PAGE TEXT:
········

Today, Zanabazar is viewed as one of Mongolia's most prominent historical figures, celebrated for propagating Tibetan Buddhism throughout Mongolia while reshaping it to fit Mongolian sensibilities, thereby establishing for the Mongols a unique cultural identity. His artistic works are generally regarded as the apogee of Mongolian aesthetic development and spawned a cultural renaissance among Mongols in the late 17th century. Even during the country's socialist era (1921-1991) he was acknowledged to be as a prominent scholar (his religious roles quietly discarded) and recognized for his artistic and cultural achievements. As a political personality, however, socialist authorities portrayed Zanabazar as a traitor and deceiver of the masses, responsible for the loss of Mongolian sovereignty to the Manchu. In the post socialist era, however, there has been a reevaluation of his image to where his actions in negotiating the Khalkha's submission to the Qing are considered to have been in the long term interests of Mongolia, and he is generally exonerated for his role in 1691.

········

[Stored data entries]
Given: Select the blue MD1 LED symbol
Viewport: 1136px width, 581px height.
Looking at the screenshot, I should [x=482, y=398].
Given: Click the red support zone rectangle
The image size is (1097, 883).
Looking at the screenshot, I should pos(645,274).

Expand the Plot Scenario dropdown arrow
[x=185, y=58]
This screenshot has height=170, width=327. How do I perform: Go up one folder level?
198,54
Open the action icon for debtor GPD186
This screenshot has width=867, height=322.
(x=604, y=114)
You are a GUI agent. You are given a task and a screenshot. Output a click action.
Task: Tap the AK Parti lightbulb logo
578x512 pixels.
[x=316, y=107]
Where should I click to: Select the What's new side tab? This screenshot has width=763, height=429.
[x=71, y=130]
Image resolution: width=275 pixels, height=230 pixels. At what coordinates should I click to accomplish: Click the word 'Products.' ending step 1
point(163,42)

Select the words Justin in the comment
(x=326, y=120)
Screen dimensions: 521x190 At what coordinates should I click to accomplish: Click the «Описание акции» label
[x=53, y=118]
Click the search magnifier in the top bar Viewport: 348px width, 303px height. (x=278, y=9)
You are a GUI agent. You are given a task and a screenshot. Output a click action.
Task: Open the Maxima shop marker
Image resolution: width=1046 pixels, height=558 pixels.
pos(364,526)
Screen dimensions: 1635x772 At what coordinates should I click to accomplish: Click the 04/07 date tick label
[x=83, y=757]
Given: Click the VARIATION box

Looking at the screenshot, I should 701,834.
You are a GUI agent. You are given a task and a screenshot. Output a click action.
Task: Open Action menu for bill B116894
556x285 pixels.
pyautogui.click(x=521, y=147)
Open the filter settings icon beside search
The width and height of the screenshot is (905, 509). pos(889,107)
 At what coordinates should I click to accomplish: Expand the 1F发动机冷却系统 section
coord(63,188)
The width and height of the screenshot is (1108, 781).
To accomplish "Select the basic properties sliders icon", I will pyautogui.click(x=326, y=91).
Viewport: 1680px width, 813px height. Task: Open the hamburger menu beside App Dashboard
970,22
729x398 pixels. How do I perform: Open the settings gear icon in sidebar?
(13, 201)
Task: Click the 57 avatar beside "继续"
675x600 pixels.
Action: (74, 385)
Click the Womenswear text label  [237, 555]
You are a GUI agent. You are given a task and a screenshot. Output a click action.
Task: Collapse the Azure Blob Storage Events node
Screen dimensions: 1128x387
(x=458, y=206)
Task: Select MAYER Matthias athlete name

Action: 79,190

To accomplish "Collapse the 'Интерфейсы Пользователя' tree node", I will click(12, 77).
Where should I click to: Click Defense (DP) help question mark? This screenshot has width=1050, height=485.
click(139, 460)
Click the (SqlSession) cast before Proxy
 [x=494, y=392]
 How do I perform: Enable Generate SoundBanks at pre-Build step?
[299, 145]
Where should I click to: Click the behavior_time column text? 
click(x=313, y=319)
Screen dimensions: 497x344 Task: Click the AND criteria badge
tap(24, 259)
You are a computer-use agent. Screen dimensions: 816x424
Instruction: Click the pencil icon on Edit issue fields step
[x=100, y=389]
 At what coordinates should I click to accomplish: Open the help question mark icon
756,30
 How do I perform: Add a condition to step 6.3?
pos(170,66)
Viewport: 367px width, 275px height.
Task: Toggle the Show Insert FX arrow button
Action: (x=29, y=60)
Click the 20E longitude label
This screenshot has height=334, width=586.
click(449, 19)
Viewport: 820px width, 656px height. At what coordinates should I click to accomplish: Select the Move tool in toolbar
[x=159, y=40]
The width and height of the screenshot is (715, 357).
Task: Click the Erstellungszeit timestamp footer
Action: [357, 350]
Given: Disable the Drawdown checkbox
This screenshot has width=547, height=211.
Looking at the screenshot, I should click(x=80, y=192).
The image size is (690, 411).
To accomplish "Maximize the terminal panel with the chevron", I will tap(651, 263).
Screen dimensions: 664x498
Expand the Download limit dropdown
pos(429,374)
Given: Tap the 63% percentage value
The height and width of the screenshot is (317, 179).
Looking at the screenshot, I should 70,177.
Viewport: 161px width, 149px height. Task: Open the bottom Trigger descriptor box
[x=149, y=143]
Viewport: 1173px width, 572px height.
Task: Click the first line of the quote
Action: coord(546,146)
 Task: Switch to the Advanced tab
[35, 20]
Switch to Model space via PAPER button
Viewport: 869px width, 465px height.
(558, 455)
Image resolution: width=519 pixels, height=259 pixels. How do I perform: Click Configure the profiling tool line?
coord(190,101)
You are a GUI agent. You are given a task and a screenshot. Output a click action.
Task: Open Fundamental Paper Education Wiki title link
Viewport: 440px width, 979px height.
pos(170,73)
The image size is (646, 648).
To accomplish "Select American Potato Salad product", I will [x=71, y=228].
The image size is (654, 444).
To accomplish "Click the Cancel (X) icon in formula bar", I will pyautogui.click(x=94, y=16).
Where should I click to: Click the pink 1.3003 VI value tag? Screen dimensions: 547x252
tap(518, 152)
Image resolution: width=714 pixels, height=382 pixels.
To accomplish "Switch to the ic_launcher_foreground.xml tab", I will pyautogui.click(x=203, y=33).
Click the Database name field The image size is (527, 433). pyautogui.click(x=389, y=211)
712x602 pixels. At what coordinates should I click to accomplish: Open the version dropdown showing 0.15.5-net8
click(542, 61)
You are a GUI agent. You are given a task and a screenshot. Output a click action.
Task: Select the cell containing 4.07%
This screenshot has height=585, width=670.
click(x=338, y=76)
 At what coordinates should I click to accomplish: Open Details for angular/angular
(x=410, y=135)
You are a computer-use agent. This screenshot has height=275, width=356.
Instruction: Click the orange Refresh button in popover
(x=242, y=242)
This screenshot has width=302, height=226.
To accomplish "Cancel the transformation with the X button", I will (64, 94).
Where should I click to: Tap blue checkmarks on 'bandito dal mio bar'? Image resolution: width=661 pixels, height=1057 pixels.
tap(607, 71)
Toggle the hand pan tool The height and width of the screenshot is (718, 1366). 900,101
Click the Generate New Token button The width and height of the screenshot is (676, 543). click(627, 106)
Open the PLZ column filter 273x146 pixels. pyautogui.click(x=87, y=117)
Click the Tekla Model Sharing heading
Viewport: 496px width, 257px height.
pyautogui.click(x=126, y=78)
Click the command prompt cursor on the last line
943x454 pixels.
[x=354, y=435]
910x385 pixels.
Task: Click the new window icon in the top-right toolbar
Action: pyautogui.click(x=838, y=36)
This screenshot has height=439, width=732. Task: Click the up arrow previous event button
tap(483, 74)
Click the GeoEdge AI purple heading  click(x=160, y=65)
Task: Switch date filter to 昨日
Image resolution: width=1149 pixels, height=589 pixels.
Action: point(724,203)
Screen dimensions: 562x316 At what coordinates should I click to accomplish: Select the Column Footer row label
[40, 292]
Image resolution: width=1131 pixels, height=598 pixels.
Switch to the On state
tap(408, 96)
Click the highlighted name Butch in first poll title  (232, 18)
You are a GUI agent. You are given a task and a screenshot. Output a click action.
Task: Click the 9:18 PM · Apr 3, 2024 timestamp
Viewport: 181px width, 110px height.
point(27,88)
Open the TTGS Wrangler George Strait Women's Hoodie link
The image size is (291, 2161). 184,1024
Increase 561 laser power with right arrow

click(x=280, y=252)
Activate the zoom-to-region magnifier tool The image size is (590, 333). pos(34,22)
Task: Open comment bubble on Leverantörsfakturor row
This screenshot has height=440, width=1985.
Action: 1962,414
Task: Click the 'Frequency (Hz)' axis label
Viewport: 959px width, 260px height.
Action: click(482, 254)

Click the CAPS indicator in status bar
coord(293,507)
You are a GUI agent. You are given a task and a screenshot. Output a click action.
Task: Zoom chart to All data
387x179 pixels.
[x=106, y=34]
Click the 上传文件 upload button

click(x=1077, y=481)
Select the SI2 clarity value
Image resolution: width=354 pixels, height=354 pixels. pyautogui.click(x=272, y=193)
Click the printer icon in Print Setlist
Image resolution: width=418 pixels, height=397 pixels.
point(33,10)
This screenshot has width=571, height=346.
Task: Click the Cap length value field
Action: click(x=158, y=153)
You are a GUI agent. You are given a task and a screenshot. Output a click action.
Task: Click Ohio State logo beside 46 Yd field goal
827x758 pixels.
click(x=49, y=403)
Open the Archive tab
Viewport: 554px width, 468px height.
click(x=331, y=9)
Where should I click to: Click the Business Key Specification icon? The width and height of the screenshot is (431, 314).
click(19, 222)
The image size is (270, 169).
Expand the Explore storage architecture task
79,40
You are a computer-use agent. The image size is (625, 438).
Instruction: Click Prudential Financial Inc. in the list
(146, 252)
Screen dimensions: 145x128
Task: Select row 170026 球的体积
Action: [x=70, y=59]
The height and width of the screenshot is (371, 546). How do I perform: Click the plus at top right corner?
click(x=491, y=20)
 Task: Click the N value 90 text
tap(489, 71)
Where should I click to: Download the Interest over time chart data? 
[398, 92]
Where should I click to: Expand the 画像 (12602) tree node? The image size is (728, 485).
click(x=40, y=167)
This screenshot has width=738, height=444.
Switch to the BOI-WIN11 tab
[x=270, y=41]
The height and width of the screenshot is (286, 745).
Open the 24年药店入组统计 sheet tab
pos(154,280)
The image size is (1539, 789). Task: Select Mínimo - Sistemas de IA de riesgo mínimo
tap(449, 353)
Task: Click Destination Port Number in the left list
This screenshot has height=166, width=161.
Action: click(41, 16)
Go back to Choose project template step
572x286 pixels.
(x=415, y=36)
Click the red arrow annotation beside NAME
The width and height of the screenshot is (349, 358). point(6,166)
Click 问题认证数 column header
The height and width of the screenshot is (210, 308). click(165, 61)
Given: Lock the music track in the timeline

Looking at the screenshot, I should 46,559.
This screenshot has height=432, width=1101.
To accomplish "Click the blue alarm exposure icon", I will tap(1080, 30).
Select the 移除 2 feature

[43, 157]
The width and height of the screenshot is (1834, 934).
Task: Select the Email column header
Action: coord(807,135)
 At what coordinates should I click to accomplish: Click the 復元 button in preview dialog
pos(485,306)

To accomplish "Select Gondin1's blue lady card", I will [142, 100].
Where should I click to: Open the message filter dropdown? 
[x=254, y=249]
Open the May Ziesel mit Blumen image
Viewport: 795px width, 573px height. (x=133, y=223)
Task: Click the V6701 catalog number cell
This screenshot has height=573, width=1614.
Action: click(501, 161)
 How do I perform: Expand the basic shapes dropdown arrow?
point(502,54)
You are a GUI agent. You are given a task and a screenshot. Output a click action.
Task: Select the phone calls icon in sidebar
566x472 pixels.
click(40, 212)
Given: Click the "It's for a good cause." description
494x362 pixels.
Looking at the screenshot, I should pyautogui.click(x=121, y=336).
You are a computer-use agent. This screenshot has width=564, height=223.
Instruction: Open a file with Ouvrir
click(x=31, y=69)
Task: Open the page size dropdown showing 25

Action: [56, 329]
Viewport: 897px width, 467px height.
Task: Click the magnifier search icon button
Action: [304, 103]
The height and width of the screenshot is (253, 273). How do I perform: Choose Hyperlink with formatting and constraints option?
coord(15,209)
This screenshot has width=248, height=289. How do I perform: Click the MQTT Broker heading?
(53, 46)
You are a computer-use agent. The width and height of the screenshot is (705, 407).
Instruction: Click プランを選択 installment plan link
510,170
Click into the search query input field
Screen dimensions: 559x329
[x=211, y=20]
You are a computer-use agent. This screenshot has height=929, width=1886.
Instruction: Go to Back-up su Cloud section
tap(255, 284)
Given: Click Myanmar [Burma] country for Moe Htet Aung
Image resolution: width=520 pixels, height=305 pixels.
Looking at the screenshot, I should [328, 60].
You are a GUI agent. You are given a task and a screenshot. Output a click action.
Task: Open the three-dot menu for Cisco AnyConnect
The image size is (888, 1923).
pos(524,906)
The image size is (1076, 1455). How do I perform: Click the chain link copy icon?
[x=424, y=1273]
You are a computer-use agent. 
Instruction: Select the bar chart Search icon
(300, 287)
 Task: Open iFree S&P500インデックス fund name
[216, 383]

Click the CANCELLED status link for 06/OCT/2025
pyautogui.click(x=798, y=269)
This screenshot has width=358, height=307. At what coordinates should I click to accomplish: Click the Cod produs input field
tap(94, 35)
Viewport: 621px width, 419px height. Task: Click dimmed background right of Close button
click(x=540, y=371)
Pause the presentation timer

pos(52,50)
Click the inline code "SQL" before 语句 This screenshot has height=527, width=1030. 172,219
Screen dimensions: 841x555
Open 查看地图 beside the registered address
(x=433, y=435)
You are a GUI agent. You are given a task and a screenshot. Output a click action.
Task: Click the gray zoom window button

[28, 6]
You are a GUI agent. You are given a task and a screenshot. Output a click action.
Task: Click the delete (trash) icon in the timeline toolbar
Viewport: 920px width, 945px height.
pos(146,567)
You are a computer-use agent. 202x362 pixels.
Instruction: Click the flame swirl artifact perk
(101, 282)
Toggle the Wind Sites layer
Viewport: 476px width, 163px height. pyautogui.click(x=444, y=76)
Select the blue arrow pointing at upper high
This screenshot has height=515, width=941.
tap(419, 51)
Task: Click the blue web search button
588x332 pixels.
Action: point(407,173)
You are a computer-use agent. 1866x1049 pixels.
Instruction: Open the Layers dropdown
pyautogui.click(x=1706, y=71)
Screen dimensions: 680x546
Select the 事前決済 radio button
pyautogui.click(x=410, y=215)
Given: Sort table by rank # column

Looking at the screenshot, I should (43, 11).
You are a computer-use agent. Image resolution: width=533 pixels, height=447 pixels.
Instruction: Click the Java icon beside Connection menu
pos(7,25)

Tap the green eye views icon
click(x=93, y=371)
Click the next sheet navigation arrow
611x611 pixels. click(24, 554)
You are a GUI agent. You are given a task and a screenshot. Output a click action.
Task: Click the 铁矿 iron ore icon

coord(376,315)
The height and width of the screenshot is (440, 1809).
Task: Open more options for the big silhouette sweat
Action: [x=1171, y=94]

········

EXERCISE REQUIREMENTS:
Extend the passage about Zanabazar's legacy in Mongolia by writing what comes after its final sentence.

TASK RESPONSE:
In 1965, the Fine Arts Zanabazar Museum was established in Ulaanbaatar, containing the largest collection of his works. Zanabazar Buddhist University was founded in 1970 in Ulaanbaatar and a major street Undur Gegen Zanabazar (Өндөр Гэгээн Занабазарын гудамж) is located in the center of the capital. In 2009 a genus of dinosaur Zanabazar, the remains of which were discovered in Mongolia, was named after him.